With perhaps 20,000 Canadians now dead, it's long past time that words become actions. Patients, families and communities affected by this gathering emergency need help, not pity.

In clinical medicine, when faced with an urgent problem, we investigate, apply evidence-based interventions, and monitor the response. The opioid crisis is no different.
Hakique Virani (Supplied)

Here's what's needed:

Public health emergencies must be declared more liberally. Such declarations empower chief medical health officers to allocate resources and overcome legal or other barriers in the interest of public health. Opioids now exact an unprecedented toll, and extraordinary measures like this are needed to save lives.
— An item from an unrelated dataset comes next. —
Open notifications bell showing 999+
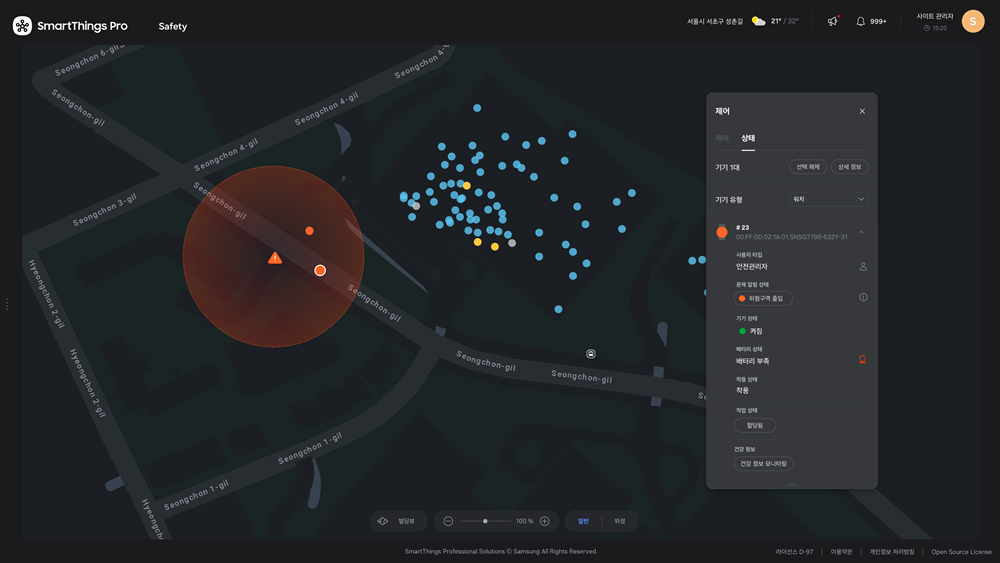click(861, 21)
Ongoing, coordinated surveillance. We cannot detect trends or monitor the impacts of interventions without timely data. Proper surveillance requires regular information from law enforcement, emergency medical services, hospitals, labs, addiction treatment sites and coroners. This is the greatest drug safety crisis in Canadian history and it is worsening. Proper surveillance is long overdue.

Naloxone, the antidote to opioid overdoses, saves lives. It's safer than Aspirin, and it should be available for free at pharmacies, nightclubs, convenience stores and gas stations, and all first responders should carry it. In communities where naloxone is distributed widely, opioid overdose deaths drop by almost half.

Supervised drug consumption services reduce overdose deaths and infections such as HIV, and increase the chance that someone who uses drugs will seek treatment for addiction. Canada needs dedicated safe injection facilities like Vancouver's InSite or spaces integrated into other health care facilities where people can use drugs with supervision. The federal Respect for Communities Act passed by the Harper government in 2015 imposes significant barriers to these programs.  The act should be repealed or circumvented using public health emergency provisions.
Rosalind Davis (Supplied)

Medications for opioid addiction such as buprenorphine should be easy to access, especially for people at high risk of complications and death, including those who are pregnant, incarcerated, or have a history of overdose. Physicians who see these patients should be trained to provide medication therapy for opioid addiction. Expanding safe, effective treatment would not only save lives and money, it would reduce the demand for illicit opioids.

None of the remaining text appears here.